When Emperor Napoleon ordered Masséna to Spain where he was to take command of the Army of Portugal, Pelet went with him as his first aide-de-camp. Though Pelet was a relatively low-ranking officer, the marshal relied heavily on his advice during the unsuccessful 1810-1811 invasion of Portugal. Pelet fought in the French invasion of Russia, including during Marshal Michel Ney's epic retreat at Krasnoi where he was wounded again. Promoted to general officer, he led troops in the 1813 and 1814 campaigns, including a brief stint as acting division commander. He led a regiment of the Old Guard at Waterloo.

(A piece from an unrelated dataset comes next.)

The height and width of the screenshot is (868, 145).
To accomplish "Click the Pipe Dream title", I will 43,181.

Placed on the army's inactive list, Pelet nevertheless worked in the military archives while publishing books and articles about the wars. In 1830, he was appointed director of the army staff school. Though nearly killed in an assassination attempt in 1835, he continued to publish military histories. Under the Second French Empire he engaged in diplomacy and politics. Pelet is one of the names inscribed under the Arc de Triomphe, on Column 19.

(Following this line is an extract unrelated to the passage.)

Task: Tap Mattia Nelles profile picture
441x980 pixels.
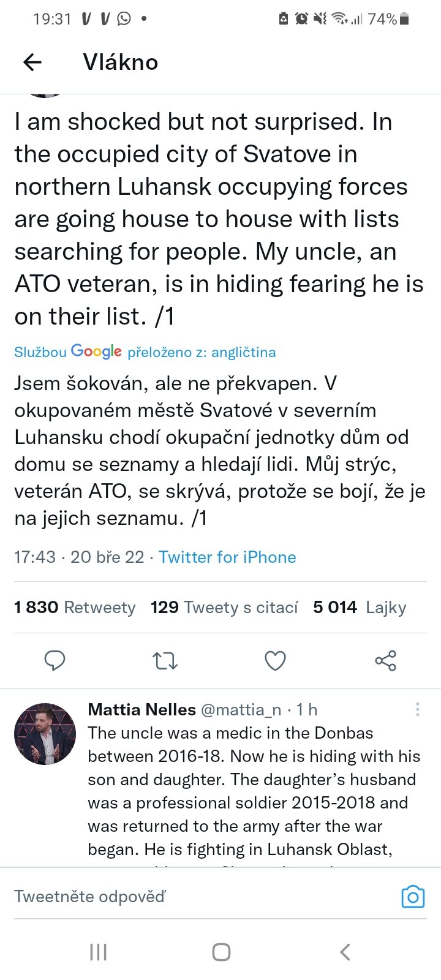Action: [x=45, y=734]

Late in the Battle of Waterloo, the Prussians succeeded in driving the Young Guard and the corps of Georges Mouton, Count de Lobau from Plancenoit. In this crisis, Napoleon sent Pelet with the 1st Battalion of the 2nd Guard Grenadier Regiment and Charles Antoine Morand with the 1st Battalion of the 2nd Guard Chasseur Regiment to recapture the village. As these elite troops advanced with leveled bayonets, the Prussian defenders panicked. Historian David Hamilton-Williams explained that the Prussians were accustomed to seeing the Imperial Guard committed in mass and assumed that many thousands of French guardsmen must be following in the wake of the first two battalions. The Old Guard battalions, joined by the survivors of Lobau's command and the Young Guard, swept their enemies out of Plancenoit with 3,000 casualties.[1] Later that evening, the Prussian reconquered the village house by house against desperate resistance.[2]
In their published works, both Pelet and Marshal Jacques MacDonald criticized Napoleon's choice of Eugène de Beauharnais as commander of the Army of Italy in 1809. Their low opinion of Eugène influenced later writers such as Francis Loraine Petre and J. F. C. Fuller. Historian Frederick C. Schneid believed that Pelet and MacDonald were "extremely biased" against Eugène for political and personal reasons.[3]